Question

need integral help please

Answer 1

post the question

Answer 2

^Patience

Answer 3

\[\int\limits_{}^{} \sqrt{x^3+6}\]

Answer 4

cal 1 or 2?

Answer 5

1 still

Answer 6

Are you sure you posted your question right? Im not seeing a way to do this with u-sub and you dont learn most other integration techniques until cal 2

Answer 7

we are allowed to use a calculator if that helps. I'll post the full thing..

Answer 8

Let f(x) be a continuous function such that f(1)=2 and f'(x)=sqrt(x^3+6).

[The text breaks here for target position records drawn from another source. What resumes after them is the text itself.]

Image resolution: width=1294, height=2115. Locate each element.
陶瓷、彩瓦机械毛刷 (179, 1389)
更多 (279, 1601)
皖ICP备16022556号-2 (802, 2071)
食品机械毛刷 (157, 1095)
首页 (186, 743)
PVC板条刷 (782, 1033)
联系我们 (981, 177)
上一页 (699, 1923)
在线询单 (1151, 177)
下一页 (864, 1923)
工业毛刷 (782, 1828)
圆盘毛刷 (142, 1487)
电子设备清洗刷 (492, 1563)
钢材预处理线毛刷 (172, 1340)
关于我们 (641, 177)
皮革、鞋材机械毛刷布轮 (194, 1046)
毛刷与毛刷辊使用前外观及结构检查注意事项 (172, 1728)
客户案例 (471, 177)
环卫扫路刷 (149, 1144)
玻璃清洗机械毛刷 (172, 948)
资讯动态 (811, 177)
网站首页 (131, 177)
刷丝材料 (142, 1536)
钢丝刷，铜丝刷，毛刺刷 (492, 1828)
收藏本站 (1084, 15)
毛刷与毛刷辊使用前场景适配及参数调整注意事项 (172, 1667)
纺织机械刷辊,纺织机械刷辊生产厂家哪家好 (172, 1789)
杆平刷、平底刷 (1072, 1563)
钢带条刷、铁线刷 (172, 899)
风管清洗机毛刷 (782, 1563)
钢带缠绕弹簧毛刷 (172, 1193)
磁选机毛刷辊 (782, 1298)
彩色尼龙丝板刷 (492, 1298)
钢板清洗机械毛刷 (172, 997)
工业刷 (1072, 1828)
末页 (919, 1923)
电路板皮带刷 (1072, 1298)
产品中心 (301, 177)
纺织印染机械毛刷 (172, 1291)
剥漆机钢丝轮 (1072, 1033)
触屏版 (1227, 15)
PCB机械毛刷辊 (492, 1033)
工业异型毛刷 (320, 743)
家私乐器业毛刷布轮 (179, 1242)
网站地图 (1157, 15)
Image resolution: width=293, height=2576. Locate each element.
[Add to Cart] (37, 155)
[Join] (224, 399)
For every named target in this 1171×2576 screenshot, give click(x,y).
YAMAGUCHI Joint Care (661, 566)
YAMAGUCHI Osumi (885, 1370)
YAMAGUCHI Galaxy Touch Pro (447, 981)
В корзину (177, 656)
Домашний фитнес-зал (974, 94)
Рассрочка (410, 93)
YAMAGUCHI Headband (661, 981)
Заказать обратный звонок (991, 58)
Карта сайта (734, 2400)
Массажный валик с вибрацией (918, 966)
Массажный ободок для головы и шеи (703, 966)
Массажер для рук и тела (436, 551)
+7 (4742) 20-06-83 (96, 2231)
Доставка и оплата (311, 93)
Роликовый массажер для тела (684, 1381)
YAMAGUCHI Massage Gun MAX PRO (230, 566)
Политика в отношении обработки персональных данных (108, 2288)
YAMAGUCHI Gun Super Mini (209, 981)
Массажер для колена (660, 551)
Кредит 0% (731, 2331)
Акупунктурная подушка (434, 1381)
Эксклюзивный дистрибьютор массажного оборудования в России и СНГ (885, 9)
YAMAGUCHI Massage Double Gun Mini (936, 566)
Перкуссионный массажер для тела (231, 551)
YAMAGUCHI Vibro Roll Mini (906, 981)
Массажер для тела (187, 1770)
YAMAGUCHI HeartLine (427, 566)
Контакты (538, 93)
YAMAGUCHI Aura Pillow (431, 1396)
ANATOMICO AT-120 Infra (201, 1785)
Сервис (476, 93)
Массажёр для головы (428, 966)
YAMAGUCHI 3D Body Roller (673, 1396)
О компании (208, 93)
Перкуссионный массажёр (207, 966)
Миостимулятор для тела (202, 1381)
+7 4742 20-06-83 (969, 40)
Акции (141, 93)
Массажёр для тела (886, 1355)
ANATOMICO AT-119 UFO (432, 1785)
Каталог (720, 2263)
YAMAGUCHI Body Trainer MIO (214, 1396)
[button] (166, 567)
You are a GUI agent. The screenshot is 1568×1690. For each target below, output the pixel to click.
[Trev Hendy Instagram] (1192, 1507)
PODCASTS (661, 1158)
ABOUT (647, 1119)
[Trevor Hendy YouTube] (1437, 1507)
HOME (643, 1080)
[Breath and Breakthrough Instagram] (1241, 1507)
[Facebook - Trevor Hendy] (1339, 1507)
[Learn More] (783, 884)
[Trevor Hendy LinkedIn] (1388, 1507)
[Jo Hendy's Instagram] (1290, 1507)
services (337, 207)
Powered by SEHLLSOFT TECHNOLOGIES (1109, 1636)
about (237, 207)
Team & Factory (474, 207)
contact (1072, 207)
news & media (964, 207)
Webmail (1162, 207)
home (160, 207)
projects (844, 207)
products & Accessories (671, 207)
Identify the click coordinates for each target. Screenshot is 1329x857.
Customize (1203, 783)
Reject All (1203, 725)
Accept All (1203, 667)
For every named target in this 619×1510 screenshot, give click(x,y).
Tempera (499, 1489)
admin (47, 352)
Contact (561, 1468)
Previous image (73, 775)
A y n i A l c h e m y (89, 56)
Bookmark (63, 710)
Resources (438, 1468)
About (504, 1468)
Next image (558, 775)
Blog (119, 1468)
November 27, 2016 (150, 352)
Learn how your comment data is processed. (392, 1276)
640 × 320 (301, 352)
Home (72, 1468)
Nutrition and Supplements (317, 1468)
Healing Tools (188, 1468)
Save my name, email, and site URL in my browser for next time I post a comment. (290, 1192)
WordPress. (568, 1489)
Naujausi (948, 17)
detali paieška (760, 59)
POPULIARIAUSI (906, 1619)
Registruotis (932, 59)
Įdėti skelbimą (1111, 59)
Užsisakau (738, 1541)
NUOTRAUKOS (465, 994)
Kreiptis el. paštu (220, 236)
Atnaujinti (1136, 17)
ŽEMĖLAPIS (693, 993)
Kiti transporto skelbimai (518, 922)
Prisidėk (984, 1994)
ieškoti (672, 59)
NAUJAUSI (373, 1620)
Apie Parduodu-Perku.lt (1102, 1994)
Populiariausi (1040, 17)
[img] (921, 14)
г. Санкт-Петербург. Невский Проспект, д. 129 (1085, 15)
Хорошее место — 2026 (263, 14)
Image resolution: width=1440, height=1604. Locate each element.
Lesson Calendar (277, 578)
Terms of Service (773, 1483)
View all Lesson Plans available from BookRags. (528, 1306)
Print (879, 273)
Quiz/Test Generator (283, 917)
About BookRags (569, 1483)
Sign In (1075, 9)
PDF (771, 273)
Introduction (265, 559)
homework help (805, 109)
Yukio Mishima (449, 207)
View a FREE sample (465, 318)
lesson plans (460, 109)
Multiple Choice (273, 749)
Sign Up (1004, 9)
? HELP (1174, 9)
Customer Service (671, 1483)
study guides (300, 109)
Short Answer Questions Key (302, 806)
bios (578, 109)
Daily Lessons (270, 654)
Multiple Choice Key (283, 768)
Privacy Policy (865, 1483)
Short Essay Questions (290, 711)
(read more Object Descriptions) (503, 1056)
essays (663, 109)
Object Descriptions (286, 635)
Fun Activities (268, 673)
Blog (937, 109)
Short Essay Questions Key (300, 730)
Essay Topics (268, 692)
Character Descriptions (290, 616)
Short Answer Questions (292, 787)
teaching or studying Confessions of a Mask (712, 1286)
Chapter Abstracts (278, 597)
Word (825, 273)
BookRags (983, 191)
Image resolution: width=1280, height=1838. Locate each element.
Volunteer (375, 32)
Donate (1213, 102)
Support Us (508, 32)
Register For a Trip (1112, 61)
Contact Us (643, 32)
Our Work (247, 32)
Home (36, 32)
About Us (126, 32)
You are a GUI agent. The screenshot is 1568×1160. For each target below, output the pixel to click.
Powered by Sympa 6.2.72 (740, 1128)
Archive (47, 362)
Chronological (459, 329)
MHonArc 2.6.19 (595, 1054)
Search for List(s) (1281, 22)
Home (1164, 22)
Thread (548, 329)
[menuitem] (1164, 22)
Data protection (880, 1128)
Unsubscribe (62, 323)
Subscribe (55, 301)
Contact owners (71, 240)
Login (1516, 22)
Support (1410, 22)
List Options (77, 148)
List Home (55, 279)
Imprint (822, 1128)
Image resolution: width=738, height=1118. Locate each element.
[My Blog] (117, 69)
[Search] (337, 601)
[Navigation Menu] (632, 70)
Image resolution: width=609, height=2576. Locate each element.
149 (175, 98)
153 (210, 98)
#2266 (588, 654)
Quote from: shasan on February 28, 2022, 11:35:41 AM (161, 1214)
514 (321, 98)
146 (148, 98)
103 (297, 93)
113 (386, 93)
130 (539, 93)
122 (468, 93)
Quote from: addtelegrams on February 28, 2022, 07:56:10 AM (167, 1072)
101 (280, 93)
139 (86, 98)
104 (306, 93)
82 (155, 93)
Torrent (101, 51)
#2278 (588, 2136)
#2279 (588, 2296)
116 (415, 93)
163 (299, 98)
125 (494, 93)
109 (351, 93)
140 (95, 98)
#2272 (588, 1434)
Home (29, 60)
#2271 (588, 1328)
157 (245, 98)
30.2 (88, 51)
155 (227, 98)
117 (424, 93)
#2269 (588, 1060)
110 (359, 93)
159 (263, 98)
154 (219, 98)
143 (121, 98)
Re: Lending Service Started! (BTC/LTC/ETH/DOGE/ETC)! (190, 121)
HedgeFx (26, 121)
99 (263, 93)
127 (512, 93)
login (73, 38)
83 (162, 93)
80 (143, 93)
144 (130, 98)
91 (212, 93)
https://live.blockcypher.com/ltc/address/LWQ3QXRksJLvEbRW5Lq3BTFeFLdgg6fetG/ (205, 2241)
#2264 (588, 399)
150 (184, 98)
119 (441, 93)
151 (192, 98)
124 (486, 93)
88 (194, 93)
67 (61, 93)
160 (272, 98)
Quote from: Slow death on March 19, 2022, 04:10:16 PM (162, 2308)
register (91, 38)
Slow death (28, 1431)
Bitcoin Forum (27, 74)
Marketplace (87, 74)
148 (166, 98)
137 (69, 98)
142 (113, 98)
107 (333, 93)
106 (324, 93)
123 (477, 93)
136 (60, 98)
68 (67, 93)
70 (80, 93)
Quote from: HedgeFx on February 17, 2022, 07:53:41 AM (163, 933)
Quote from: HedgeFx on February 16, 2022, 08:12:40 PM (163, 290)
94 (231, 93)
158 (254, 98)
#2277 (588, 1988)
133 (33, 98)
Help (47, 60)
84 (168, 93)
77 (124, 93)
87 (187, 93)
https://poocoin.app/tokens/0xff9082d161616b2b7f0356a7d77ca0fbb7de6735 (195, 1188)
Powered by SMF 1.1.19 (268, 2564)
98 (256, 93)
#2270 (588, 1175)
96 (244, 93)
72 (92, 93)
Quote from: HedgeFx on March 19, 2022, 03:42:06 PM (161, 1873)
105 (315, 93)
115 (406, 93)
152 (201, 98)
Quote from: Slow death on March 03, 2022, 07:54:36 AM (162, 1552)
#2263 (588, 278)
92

What is the value of f(5) ?

Answer 9

@sshayer

Answer 10

Sorry im not sure how to do this to be honest.

Answer 11

Okay thx for trying :D

Answer 12

@mathmale

Answer 13

@3mar Do you know how to do this?

Answer 14

if you can use a calculator, integrate from one to six

Answer 15

using wolfram i get about \(21.811\)

Answer 16

so \[f(6)-f(1)=21.811\] you know \(f(1)\) solve for \(f(6)\)

Answer 17

ok i messed up i thought it was \(f(6)\) but it is \(f(5)\) so that answer is incorrect

Answer 18

it is about \(15.798\)
http://www.wolframalpha.com/input/?i=integral+from+1+to+5+sqrt(x%5E2%2B6)

Answer 19

same idea though

Answer 20

I think we can find the linear approximation of f(5) from it

\(L(5) = f(1) +f'(1) (1-5)= 2+\sqrt{7}(-4)=2-4\sqrt{7}\)

Answer 21

\[L(x)=f(a)+f'(a)(x-a)\]
so wouldn't that be 5-1 in those brackets, @Loser66

Answer 22

@satellite73
The wolfram work posted was for sqrt(x^2+6), that explains the closed solution! lol
I also have 24.67 as Wolfram when using numerical integration with sqrt(x^+6) from 1 to 5.
@loser66
Linear approximation is an excellent idea for points close to f'(5), or when f'(x) changes very slowly. For points further away from it, the error would increase. Consider f'(1)=2.65 and f'(5)=11.44.

Answer 23

Yes. @amorfide thanks for pointing out.